Discover how Arkose Labs empowers banks, fintechs, and other financial institutions to fight online payment fraud.

FAQ

The use of stolen credit card information or hacking into legitimate user accounts through account takeover to make unauthorized transactions is called payment fraud.

The most common methods attackers use for payment fraud include, phishing, advance fee or wire transfer scams, merchant identity fraud, friendly fraud, and refund fraud, among others.

The common methods businesses use to detect and stop payment fraud are address verification system (AVS), card verification value (CVV), risk scoring, and monitoring large transactions.

Attackers are in the business of making money. They invest time and resources to make the attack successful and maximize the returns. They study the fraud defense mechanisms that businesses deploy and create workarounds accordingly. According to their targets, attackers use bots, human click farms, or a combination of both.

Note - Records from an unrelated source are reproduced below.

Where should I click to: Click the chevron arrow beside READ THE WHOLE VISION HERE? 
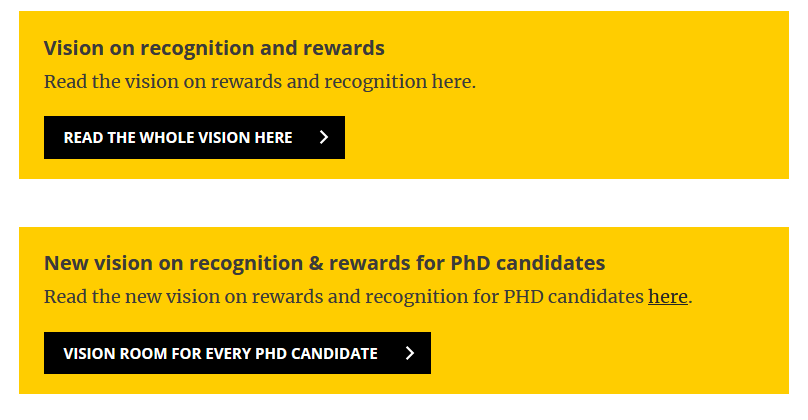(324, 138)
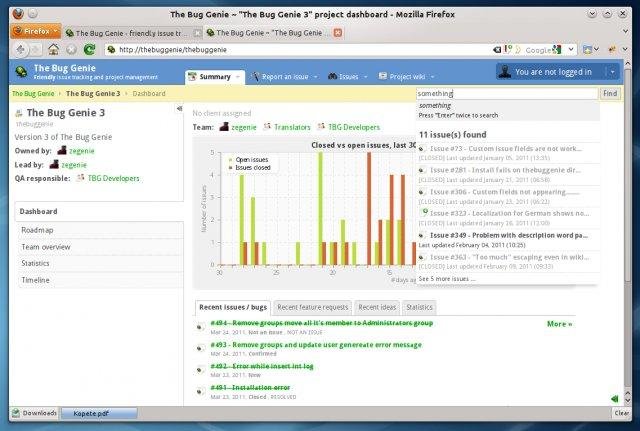
Task: Click the issue search input field
Action: [506, 93]
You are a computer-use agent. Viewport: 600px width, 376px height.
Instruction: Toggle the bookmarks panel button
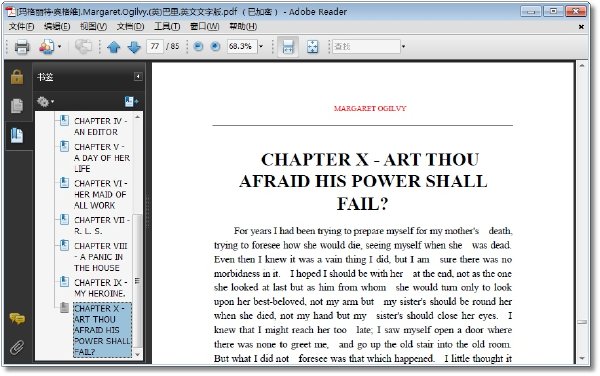(17, 135)
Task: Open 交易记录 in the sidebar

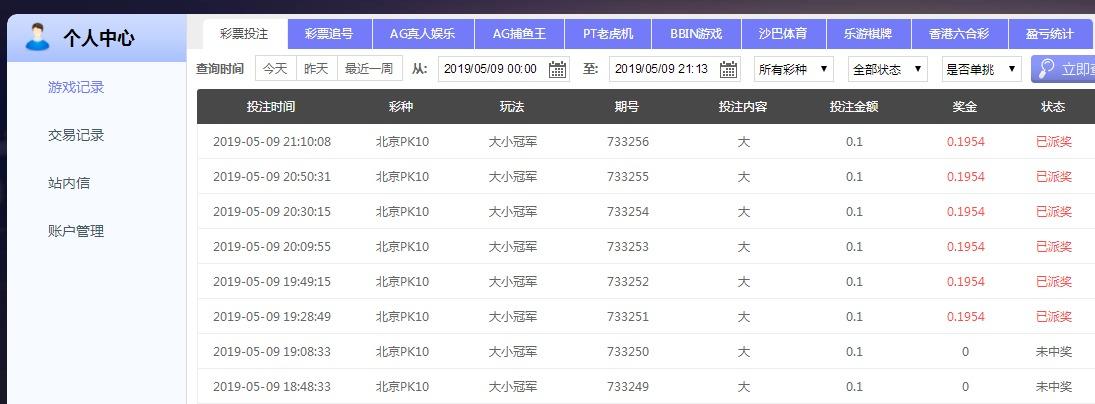Action: point(76,135)
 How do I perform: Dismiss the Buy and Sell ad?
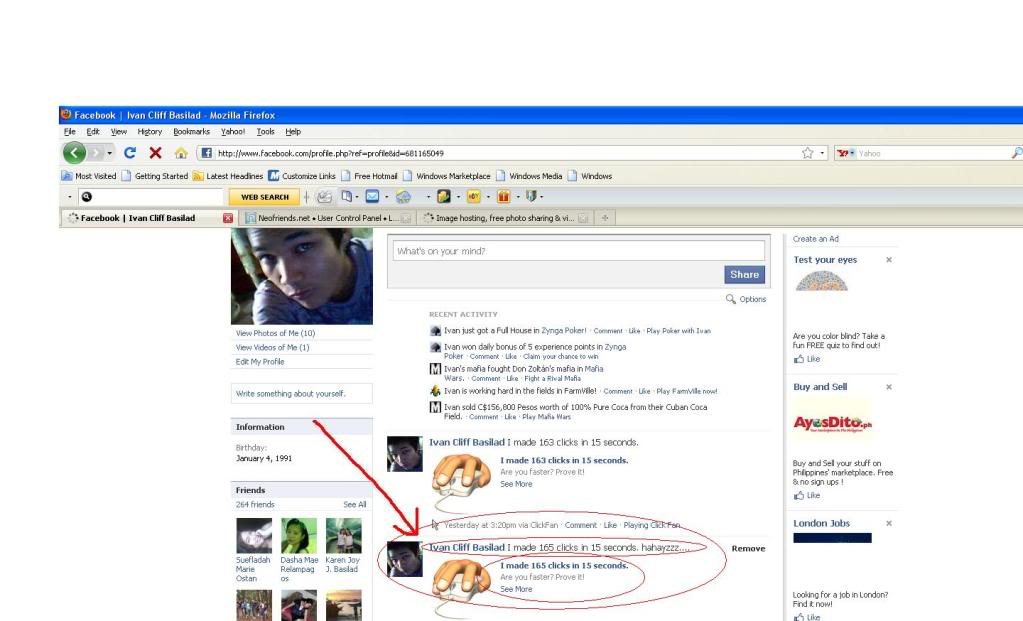[x=889, y=387]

Arkose Labs wastes the attackers’ resources using adaptive, step-up enforcement challenges to bankrupt the business model of fraud. The Arkose Labs platform does not block any incoming user; to ensure potentially revenue-generating customers are not filtered out. Instead, it allows users to prove their authenticity and proceed with their digital journeys.

Arkose Labs protects the entry gates – logins and new account registration – which prevents attackers from entering the business networks. The Arkose Labs platform diverts all incoming traffic to the business website or app to its own network, creating a buffer for the business to continue business activities as usual.

The platform triages the incoming traffic and depending on the real-time risk assessment of every incoming user, informs the challenge-response mechanism to present an appropriate 3D challenge. While good users can clear the challenges in a fun way, bots and scripts fail. This is because the challenges are trained against the most advanced machine vision technology which makes them resilient to the bots of various advancement levels. Arkose labs offers an SLA guarantee for foiling automated attacks and an industry-first $1M warranty against credential stuffing attacks.

For persistent malicious human attackers, the challenges keep increasing in volume and complexity. To clear them at scale these attackers would need to invest additional time, effort, and resources. This erodes the profitability from the attack and makes it financially non-viable – to an extent that attackers are forced to give up.

Arkose Labs goes beyond simple mitigation to help businesses deter fraud without causing unnecessary hurdles for good users. This enables businesses to maintain good user throughput while ensuring long-term protection against evolving threats.